## MATERIAL SUPPLIED
━━━━━━━━

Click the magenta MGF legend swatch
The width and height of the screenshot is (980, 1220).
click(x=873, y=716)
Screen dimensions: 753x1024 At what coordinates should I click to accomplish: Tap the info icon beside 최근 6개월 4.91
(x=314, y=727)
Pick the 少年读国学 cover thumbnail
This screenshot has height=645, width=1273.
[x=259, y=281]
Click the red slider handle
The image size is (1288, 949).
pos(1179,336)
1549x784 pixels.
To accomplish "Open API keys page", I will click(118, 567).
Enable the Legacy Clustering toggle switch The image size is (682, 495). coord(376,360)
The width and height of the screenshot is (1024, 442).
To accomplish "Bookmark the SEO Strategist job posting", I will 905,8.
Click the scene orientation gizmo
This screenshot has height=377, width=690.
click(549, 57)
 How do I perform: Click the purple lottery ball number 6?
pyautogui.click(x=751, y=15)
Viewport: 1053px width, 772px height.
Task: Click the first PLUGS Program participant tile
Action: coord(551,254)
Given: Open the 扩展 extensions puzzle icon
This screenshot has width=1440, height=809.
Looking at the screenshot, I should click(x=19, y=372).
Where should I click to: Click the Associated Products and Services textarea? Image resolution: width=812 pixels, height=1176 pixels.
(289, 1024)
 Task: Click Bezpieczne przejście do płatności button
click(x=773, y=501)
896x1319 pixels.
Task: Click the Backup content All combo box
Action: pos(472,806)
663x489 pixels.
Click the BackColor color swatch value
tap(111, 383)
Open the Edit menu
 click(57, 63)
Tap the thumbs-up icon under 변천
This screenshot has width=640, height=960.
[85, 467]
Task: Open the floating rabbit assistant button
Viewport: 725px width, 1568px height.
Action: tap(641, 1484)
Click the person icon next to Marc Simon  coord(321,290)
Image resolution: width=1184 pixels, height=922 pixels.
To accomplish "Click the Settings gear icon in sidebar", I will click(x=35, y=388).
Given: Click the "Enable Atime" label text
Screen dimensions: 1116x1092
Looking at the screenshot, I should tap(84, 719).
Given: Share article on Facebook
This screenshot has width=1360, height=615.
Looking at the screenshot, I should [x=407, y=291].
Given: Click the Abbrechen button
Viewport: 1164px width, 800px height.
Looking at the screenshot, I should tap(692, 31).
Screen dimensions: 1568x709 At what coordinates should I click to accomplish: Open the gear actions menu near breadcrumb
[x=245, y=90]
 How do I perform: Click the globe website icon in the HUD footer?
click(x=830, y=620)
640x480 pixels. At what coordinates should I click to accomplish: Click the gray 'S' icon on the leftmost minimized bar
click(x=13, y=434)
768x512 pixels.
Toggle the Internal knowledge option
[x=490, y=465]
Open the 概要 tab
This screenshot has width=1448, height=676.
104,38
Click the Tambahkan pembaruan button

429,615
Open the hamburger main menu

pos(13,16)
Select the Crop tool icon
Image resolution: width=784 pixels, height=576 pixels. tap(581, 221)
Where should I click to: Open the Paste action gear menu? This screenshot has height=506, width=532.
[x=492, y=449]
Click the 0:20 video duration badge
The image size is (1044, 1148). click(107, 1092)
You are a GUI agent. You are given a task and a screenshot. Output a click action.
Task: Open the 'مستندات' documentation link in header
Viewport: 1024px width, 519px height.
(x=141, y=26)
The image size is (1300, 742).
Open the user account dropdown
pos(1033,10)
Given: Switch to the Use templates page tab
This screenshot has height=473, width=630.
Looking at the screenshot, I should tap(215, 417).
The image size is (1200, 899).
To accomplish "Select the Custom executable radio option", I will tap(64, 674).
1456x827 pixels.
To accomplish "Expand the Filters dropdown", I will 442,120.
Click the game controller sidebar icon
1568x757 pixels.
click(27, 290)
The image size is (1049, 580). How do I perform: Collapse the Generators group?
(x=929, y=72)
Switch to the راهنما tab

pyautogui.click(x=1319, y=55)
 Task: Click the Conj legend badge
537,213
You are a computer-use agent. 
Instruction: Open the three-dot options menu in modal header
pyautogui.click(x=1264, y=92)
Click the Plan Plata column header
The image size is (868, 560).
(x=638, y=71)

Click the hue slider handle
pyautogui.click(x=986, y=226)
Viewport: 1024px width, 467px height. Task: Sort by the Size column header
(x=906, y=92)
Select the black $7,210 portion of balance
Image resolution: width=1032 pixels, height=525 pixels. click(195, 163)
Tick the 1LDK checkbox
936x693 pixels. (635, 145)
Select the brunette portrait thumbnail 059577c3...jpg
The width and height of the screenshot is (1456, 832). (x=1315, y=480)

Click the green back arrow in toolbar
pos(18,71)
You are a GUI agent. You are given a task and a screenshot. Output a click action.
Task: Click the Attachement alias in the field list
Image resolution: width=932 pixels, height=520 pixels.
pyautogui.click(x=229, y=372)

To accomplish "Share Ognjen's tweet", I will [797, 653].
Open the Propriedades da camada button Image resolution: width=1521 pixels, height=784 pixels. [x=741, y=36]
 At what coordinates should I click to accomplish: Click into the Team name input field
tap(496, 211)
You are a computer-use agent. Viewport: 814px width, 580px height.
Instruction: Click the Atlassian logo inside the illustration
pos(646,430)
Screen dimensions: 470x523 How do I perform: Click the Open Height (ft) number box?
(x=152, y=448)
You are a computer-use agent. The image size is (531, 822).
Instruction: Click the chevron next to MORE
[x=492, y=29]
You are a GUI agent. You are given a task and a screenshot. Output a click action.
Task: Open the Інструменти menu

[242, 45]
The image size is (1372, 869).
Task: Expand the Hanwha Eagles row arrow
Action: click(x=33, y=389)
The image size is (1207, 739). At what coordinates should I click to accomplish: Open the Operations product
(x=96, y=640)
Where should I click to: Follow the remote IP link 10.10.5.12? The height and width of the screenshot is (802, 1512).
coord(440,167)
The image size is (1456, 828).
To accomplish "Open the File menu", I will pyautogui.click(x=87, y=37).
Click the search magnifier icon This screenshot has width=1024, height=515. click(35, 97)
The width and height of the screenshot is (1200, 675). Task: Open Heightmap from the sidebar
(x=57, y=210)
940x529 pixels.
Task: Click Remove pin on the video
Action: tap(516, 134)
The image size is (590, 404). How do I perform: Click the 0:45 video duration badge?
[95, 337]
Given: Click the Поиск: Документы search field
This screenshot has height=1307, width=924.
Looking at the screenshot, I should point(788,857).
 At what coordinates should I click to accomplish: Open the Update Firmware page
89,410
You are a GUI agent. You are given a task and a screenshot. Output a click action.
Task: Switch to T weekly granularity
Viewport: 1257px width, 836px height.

━━━━━━━━

## EXERCISE DESCRIPTION
Give back all of the records exactly as they were provided above.

## ANSWER TO THIS PROBLEM
Click the magenta MGF legend swatch
The width and height of the screenshot is (980, 1220).
click(x=873, y=716)
Screen dimensions: 753x1024 At what coordinates should I click to accomplish: Tap the info icon beside 최근 6개월 4.91
(x=314, y=727)
Pick the 少年读国学 cover thumbnail
This screenshot has height=645, width=1273.
[x=259, y=281]
Click the red slider handle
The image size is (1288, 949).
pos(1179,336)
1549x784 pixels.
To accomplish "Open API keys page", I will click(118, 567).
Enable the Legacy Clustering toggle switch The image size is (682, 495). coord(376,360)
The width and height of the screenshot is (1024, 442).
To accomplish "Bookmark the SEO Strategist job posting", I will 905,8.
Click the scene orientation gizmo
This screenshot has height=377, width=690.
click(549, 57)
 How do I perform: Click the purple lottery ball number 6?
pyautogui.click(x=751, y=15)
Viewport: 1053px width, 772px height.
Task: Click the first PLUGS Program participant tile
Action: coord(551,254)
Given: Open the 扩展 extensions puzzle icon
This screenshot has width=1440, height=809.
Looking at the screenshot, I should click(x=19, y=372).
Where should I click to: Click the Associated Products and Services textarea? Image resolution: width=812 pixels, height=1176 pixels.
(289, 1024)
 Task: Click Bezpieczne przejście do płatności button
click(x=773, y=501)
896x1319 pixels.
Task: Click the Backup content All combo box
Action: pos(472,806)
663x489 pixels.
Click the BackColor color swatch value
tap(111, 383)
Open the Edit menu
 click(57, 63)
Tap the thumbs-up icon under 변천
This screenshot has width=640, height=960.
[85, 467]
Task: Open the floating rabbit assistant button
Viewport: 725px width, 1568px height.
Action: tap(641, 1484)
Click the person icon next to Marc Simon  coord(321,290)
Image resolution: width=1184 pixels, height=922 pixels.
To accomplish "Click the Settings gear icon in sidebar", I will click(x=35, y=388).
Given: Click the "Enable Atime" label text
Screen dimensions: 1116x1092
Looking at the screenshot, I should tap(84, 719).
Given: Share article on Facebook
This screenshot has width=1360, height=615.
Looking at the screenshot, I should [x=407, y=291].
Given: Click the Abbrechen button
Viewport: 1164px width, 800px height.
Looking at the screenshot, I should tap(692, 31).
Screen dimensions: 1568x709 At what coordinates should I click to accomplish: Open the gear actions menu near breadcrumb
[x=245, y=90]
 How do I perform: Click the globe website icon in the HUD footer?
click(x=830, y=620)
640x480 pixels. At what coordinates should I click to accomplish: Click the gray 'S' icon on the leftmost minimized bar
click(x=13, y=434)
768x512 pixels.
Toggle the Internal knowledge option
[x=490, y=465]
Open the 概要 tab
This screenshot has width=1448, height=676.
104,38
Click the Tambahkan pembaruan button

429,615
Open the hamburger main menu

pos(13,16)
Select the Crop tool icon
Image resolution: width=784 pixels, height=576 pixels. tap(581, 221)
Where should I click to: Open the Paste action gear menu? This screenshot has height=506, width=532.
[x=492, y=449]
Click the 0:20 video duration badge
The image size is (1044, 1148). click(107, 1092)
You are a GUI agent. You are given a task and a screenshot. Output a click action.
Task: Open the 'مستندات' documentation link in header
Viewport: 1024px width, 519px height.
(x=141, y=26)
The image size is (1300, 742).
Open the user account dropdown
pos(1033,10)
Given: Switch to the Use templates page tab
This screenshot has height=473, width=630.
Looking at the screenshot, I should tap(215, 417).
The image size is (1200, 899).
To accomplish "Select the Custom executable radio option", I will tap(64, 674).
1456x827 pixels.
To accomplish "Expand the Filters dropdown", I will 442,120.
Click the game controller sidebar icon
1568x757 pixels.
click(27, 290)
The image size is (1049, 580). How do I perform: Collapse the Generators group?
(x=929, y=72)
Switch to the راهنما tab

pyautogui.click(x=1319, y=55)
 Task: Click the Conj legend badge
537,213
You are a computer-use agent. 
Instruction: Open the three-dot options menu in modal header
pyautogui.click(x=1264, y=92)
Click the Plan Plata column header
The image size is (868, 560).
(x=638, y=71)

Click the hue slider handle
pyautogui.click(x=986, y=226)
Viewport: 1024px width, 467px height. Task: Sort by the Size column header
(x=906, y=92)
Select the black $7,210 portion of balance
Image resolution: width=1032 pixels, height=525 pixels. click(195, 163)
Tick the 1LDK checkbox
936x693 pixels. (635, 145)
Select the brunette portrait thumbnail 059577c3...jpg
The width and height of the screenshot is (1456, 832). (x=1315, y=480)

Click the green back arrow in toolbar
pos(18,71)
You are a GUI agent. You are given a task and a screenshot. Output a click action.
Task: Click the Attachement alias in the field list
Image resolution: width=932 pixels, height=520 pixels.
pyautogui.click(x=229, y=372)

To accomplish "Share Ognjen's tweet", I will [797, 653].
Open the Propriedades da camada button Image resolution: width=1521 pixels, height=784 pixels. [x=741, y=36]
 At what coordinates should I click to accomplish: Click into the Team name input field
tap(496, 211)
You are a computer-use agent. Viewport: 814px width, 580px height.
Instruction: Click the Atlassian logo inside the illustration
pos(646,430)
Screen dimensions: 470x523 How do I perform: Click the Open Height (ft) number box?
(x=152, y=448)
You are a computer-use agent. The image size is (531, 822).
Instruction: Click the chevron next to MORE
[x=492, y=29]
You are a GUI agent. You are given a task and a screenshot. Output a click action.
Task: Open the Інструменти menu

[242, 45]
The image size is (1372, 869).
Task: Expand the Hanwha Eagles row arrow
Action: click(x=33, y=389)
The image size is (1207, 739). At what coordinates should I click to accomplish: Open the Operations product
(x=96, y=640)
Where should I click to: Follow the remote IP link 10.10.5.12? The height and width of the screenshot is (802, 1512).
coord(440,167)
The image size is (1456, 828).
To accomplish "Open the File menu", I will pyautogui.click(x=87, y=37).
Click the search magnifier icon This screenshot has width=1024, height=515. click(35, 97)
The width and height of the screenshot is (1200, 675). Task: Open Heightmap from the sidebar
(x=57, y=210)
940x529 pixels.
Task: Click Remove pin on the video
Action: tap(516, 134)
The image size is (590, 404). How do I perform: Click the 0:45 video duration badge?
[95, 337]
Given: Click the Поиск: Документы search field
This screenshot has height=1307, width=924.
Looking at the screenshot, I should point(788,857).
 At what coordinates should I click to accomplish: Open the Update Firmware page
89,410
You are a GUI agent. You are given a task and a screenshot. Output a click action.
Task: Switch to T weekly granularity
Viewport: 1257px width, 836px height.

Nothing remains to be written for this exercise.